Most of the people who call the system “Linux” have never heard why that's not the right thing. They saw others using that name and assume it must be right. The name “Linux” also spreads a false picture of the system's origin, because people tend to suppose that the system's history was such as to fit that name. For instance, they often believe its development was started by Linus Torvalds in 1991. This false picture tends to reinforce the idea that the system should be called “Linux”.
Many of the questions in this file represent people's attempts to justify the name they are accustomed to using.
Should we always say “GNU/Linux” instead of “Linux”? (#always) Not always—only when you're talking about the whole system.

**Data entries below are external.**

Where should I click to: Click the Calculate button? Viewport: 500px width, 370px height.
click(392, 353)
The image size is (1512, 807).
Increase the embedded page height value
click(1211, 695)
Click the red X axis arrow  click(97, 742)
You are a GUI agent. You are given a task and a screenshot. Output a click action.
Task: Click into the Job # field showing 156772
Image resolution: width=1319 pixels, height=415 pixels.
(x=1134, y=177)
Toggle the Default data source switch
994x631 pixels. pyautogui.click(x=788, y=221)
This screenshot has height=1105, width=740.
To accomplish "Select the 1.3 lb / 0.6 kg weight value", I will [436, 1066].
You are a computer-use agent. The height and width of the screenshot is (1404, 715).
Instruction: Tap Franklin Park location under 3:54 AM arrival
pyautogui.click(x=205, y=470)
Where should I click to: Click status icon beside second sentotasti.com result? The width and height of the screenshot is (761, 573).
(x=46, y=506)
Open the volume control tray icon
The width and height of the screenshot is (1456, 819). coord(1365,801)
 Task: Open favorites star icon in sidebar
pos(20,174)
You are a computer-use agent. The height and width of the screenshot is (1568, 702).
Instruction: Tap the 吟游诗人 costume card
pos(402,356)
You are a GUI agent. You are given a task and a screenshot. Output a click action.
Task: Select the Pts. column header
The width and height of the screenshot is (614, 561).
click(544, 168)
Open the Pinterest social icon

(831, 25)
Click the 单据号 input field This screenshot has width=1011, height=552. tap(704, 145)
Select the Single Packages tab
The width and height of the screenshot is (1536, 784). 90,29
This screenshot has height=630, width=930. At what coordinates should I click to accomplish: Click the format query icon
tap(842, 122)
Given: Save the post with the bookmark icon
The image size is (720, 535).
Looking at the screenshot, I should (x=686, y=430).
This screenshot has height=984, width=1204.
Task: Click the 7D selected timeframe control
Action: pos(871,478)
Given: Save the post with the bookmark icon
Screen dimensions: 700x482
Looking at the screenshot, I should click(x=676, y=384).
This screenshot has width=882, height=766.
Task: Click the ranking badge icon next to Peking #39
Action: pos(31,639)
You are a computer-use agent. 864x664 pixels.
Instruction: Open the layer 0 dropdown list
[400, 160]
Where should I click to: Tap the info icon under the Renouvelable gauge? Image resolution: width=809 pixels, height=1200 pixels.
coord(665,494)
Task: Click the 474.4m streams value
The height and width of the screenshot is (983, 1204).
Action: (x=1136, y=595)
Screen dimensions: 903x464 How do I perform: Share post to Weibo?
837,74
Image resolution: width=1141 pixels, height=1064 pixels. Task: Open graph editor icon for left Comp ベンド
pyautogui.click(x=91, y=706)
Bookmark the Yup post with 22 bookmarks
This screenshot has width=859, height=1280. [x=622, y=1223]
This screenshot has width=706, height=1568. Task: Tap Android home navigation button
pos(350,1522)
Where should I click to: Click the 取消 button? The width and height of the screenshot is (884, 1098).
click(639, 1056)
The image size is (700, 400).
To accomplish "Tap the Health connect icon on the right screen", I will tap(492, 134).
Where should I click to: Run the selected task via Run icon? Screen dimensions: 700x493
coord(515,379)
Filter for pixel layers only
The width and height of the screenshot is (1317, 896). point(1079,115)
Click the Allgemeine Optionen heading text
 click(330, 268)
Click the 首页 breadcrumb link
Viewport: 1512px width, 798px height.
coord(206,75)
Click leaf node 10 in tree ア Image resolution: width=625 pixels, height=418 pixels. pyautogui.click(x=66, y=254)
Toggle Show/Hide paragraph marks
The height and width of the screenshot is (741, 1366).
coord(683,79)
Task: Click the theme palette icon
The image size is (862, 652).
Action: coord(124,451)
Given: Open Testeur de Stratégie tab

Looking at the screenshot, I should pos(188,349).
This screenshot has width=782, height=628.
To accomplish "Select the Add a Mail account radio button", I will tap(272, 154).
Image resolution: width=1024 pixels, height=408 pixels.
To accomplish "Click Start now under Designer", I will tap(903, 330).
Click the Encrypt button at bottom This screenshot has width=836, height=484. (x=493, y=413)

When you're referring specifically to the kernel, you should call it “Linux”, the name its developer chose. When people call the whole system “Linux”, as a consequence they call the whole system by the same name as the kernel. This causes many kinds of confusion, because only experts can tell whether a statement is about the kernel or the whole system. By calling the whole system “GNU/Linux”, and calling the kernel “Linux”, you avoid the ambiguity.